Natalie, who has a 13 year-old son, is not the only former Woolworth's employee to gain employment at the new supermarket.

"My old boss is here, and there are a couple of other girls here too.

"I still meet up with my old friends from work once a week, we go for dinner and catch up.

"Many have retired because they were at that age and did not fancy looking for another job."

THE Gazette has teamed up with the Department of Work and Pensions to help people back to work, and bring down the escalating scale of unemployment.

Here are the top 10 tips for jobseekers...

Check out the Jobcentre Plus website for information and advice to get your job hunting started – www.jobcentreplus.gov.uk . You can download a free JobKit packed with lots of useful information.

Make sure you have an up to date CV, with information on your skills, abilities and experience. If you haven’t written one before, the Jobcentre Plus website has advice on how to do it.

Get yourself online – almost 8 out of 10 companies now advertise their vacancies on the internet, so make this a key part of your job search. If you don’t have access at home, you could use a local UK online centre (eg in a local library, college or community centre). To find your nearest one, log on to www.ufi.com/ukol or phone 0800 77 1234.

Find out all the other possible vacancy sources in your local area – check out local and national newspapers, for instance. Your local library should have copies of the main ones. And if you’re a Sky or Virgin Media customer, go to DirectGov on digital TV to search for jobs.

Register with some local recruitment agencies. They handle many permanent, temporary, full- and part-time vacancies and can match you to employers who need staff now. Try your local phonebook for their addresses.

Ask your friends and family to look out for jobs for you – they may hear about vacancies where they work, which may not even get advertised.

Don’ be shy about going along to jobsfairs and other recruitment events. They’re an excellent way of meeting employers and may even lead to a job offer on the spot!

Think about approaching local companies yourself to ask if they have any vacancies you could apply for – but do your research first. Make sure you choose companies that are likely to have vacancies (eg because they have just moved to your area), and find out about the type of work they do and how it matches your skills.

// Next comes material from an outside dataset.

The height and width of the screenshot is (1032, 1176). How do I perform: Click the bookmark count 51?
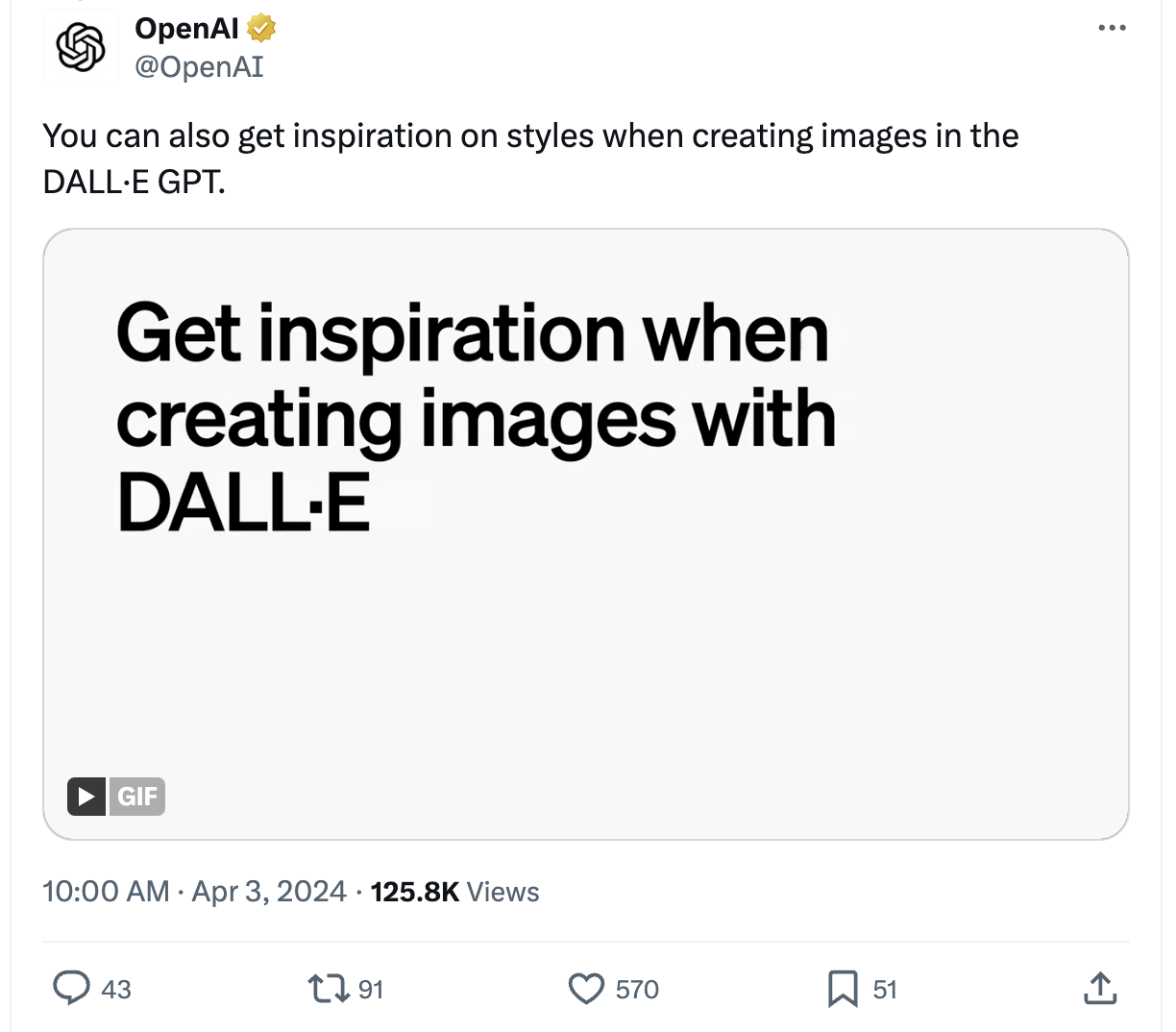coord(885,990)
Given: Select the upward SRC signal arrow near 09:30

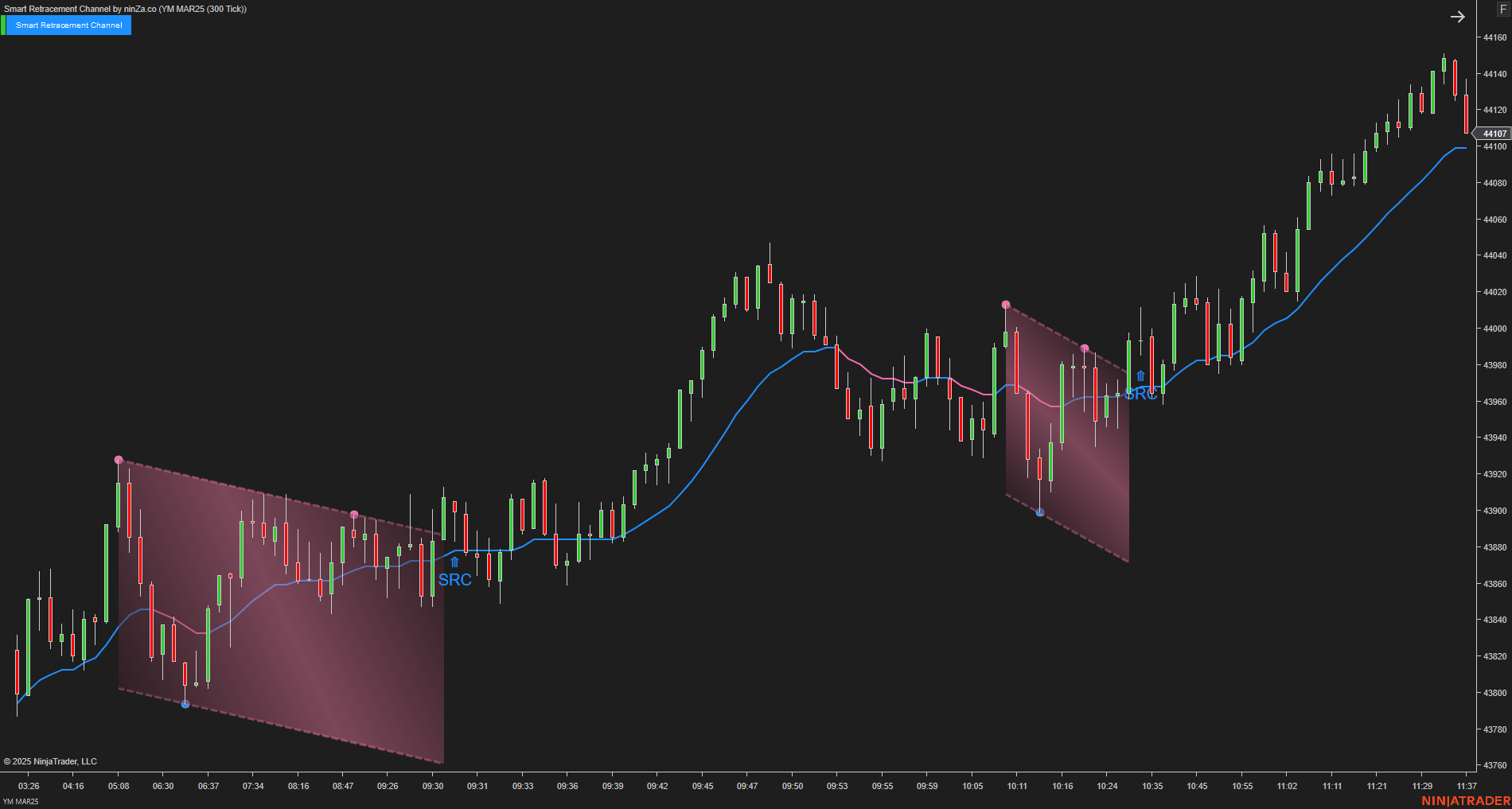Looking at the screenshot, I should click(x=454, y=562).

Be open minded about what job you might do. For example, if you’ve always had a permanent job up to now, don’t rule out taking a temporary one – it could give you useful experience. Or what about self-employment? There are more than 3 million self-employed people in the UK, and there is support available to help you get your business idea up and running.

Don’t assume you’ll automatically be worse off if you take a lower paid job. You may qualify for in-work benefits that boost your income. Your Jobcentre Plus adviser can give you more information on this.